» **Short task A**:
Tell whether each statement agrees with the board-breaking discussion, answering yes or no and quoting the deciding words: (i) rebreakable boards are made of plastic; (ii) rebreakable boards are commonly used for demonstrations; (iii) the school that switched to rebreakables found them easier to break than real wood.
» **Short task B**:
Copy the board-breaking discussion word for word, from "How so? The" to "at windmills much?".

>> begin Quoted text

Comment on Karate Board Breaking

Original Article: How do martial artists break boards and bricks using only their bare hands? - The Straight Dope

Karate’s dirty little secret:

Essentially, whenever you see any type of breaking demonstration where one person is holding the board on both sides in the air like making a left turn in a car, and don’t see splinters it’s a re-breakable board. I also like how the board splits perfectly in half.

On the other hand, when you see people with huge callouses all over their hands and elbows, you’ve got competitive breaking going on:

From that article about the structural bone changes:
“The general principles used in martial arts breaking training is similar to the same principles used for most athletics. The body adapts to stress. There are generally three areas a martial arts breaker wishes to force their body to adapt to: the bones, the skin (calluses), and muscles (for both mass and speed). The general principle here — for instance, for the bones — is found in Wolff’s law, which states that the skeletal system will, after healing, be stronger if injury is put to it. In this manner the breaking practitioner operates not unlike a bodybuilder who works out with weights, then takes a period of rest to heal and allow the muscles to come back stronger.”

So, there’s real breaking but a lot of fraudulent “demonstrations” of breaking as well.

There’s nothing fraudulent about using rebreakable boards. Yes, they are plastic, and designed to come apart cleanly and then go back together. Yes, they come in a variety of break strengths, and some are very light. But they still require the same technique and skill as using pine boards, or other materials. They are a training tool.

They are not typically used for demonstrations because they are not as dramatic and splintering wood or crumbling brick. But they are used for training because it is expensive to buy lots of boards or other materials to practice repeatedly. Hone technique and skill on the reusable ones, then do a few on the “real” items.

Welcome to the 21st century.

Ok let me try this again:

  1. To present a “breaking demonstration” using rebreakable boards is fraudulent.

  2. As the column says, simply by using physics, spacing and applying pressure along the grain, breaking boards is easy.

  3. However, in competitive breaking, real superhuman feats can be achieved through Wolff’s Law.

How so? The rebreakable boards are designed to be comparable in difficulty to breaking real boards. How well they achieve that is debatable, but it’s not like they’re easily broken props to fool people with; they’re colorful molded plastic, after all. It would be kinda silly to use them in a demonstration since they lack the drama and pizzazz that the demonstration is supposed to be about, but I don’t see how it would be out-and-out fraudulent.

I don’t get it either.

First, those plastic rebreakable boards are pretty conspicuous. Second, no one takes board breaking as a demonstration of skill seriously anymore.

It’s fraudulent to advertise something as “breaking” when nothing is being broken.

Tilt at windmills much?

Sigh.

Board breaking is used for several reasons:

Confidence building
Improvement of technique
Confidence building
Timing
Focus
Did I mention confidence building?
We used to use real boards in our school until wood got so damn expensive. We switched to the rebreakables and found that it’s actually more difficult to break them. Real wood has numerous grain lines and will break if you hit it off center. The plastic boards only have one grain line, so to speak, and if your focus is off, you won’t break. As a result, our technique improved because of the increased attention to focus.

>> end Quoted text
>> begin Information provided

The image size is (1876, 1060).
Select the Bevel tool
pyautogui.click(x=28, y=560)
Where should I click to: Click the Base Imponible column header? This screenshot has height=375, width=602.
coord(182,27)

>> end Information provided

» **Written answer A**:
(i) Yes: "Yes, they are plastic, and designed to come apart cleanly and then go back together."
(ii) No: "They are not typically used for demonstrations"
(iii) No: "found that it’s actually more difficult to break them."

» **Written answer B**:
How so? The rebreakable boards are designed to be comparable in difficulty to breaking real boards. How well they achieve that is debatable, but it’s not like they’re easily broken props to fool people with; they’re colorful molded plastic, after all. It would be kinda silly to use them in a demonstration since they lack the drama and pizzazz that the demonstration is supposed to be about, but I don’t see how it would be out-and-out fraudulent.

I don’t get it either.

First, those plastic rebreakable boards are pretty conspicuous. Second, no one takes board breaking as a demonstration of skill seriously anymore.

It’s fraudulent to advertise something as “breaking” when nothing is being broken.

Tilt at windmills much?